Work to do:
Copy out the entries below, replacing every "Viewport" with "Display area" and leaving everything else unchanged.
--- Start of Input for this task ---
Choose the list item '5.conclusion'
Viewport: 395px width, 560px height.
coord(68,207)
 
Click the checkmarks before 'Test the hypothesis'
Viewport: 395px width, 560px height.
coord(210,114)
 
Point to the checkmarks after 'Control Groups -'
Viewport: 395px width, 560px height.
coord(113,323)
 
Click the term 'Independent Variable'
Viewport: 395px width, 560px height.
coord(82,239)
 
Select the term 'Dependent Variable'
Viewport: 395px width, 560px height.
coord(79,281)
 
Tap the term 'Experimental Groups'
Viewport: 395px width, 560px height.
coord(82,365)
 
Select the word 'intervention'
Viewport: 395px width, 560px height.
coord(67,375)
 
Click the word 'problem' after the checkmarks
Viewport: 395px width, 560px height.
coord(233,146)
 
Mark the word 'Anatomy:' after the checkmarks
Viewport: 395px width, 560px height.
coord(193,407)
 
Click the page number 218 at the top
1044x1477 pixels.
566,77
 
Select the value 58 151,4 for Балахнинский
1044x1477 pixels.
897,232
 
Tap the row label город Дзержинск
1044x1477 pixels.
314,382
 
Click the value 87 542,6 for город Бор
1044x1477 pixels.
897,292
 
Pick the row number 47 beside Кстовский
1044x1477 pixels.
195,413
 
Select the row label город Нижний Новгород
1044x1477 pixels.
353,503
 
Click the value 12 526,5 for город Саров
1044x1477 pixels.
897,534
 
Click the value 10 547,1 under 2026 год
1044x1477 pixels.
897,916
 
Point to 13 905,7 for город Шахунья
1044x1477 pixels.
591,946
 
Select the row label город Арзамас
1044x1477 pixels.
--- End of Input for this task ---
Finished exercise:
Choose the list item '5.conclusion'
Display area: 395px width, 560px height.
coord(68,207)
 
Click the checkmarks before 'Test the hypothesis'
Display area: 395px width, 560px height.
coord(210,114)
 
Point to the checkmarks after 'Control Groups -'
Display area: 395px width, 560px height.
coord(113,323)
 
Click the term 'Independent Variable'
Display area: 395px width, 560px height.
coord(82,239)
 
Select the term 'Dependent Variable'
Display area: 395px width, 560px height.
coord(79,281)
 
Tap the term 'Experimental Groups'
Display area: 395px width, 560px height.
coord(82,365)
 
Select the word 'intervention'
Display area: 395px width, 560px height.
coord(67,375)
 
Click the word 'problem' after the checkmarks
Display area: 395px width, 560px height.
coord(233,146)
 
Mark the word 'Anatomy:' after the checkmarks
Display area: 395px width, 560px height.
coord(193,407)
 
Click the page number 218 at the top
1044x1477 pixels.
566,77
 
Select the value 58 151,4 for Балахнинский
1044x1477 pixels.
897,232
 
Tap the row label город Дзержинск
1044x1477 pixels.
314,382
 
Click the value 87 542,6 for город Бор
1044x1477 pixels.
897,292
 
Pick the row number 47 beside Кстовский
1044x1477 pixels.
195,413
 
Select the row label город Нижний Новгород
1044x1477 pixels.
353,503
 
Click the value 12 526,5 for город Саров
1044x1477 pixels.
897,534
 
Click the value 10 547,1 under 2026 год
1044x1477 pixels.
897,916
 
Point to 13 905,7 for город Шахунья
1044x1477 pixels.
591,946
 
Select the row label город Арзамас
1044x1477 pixels.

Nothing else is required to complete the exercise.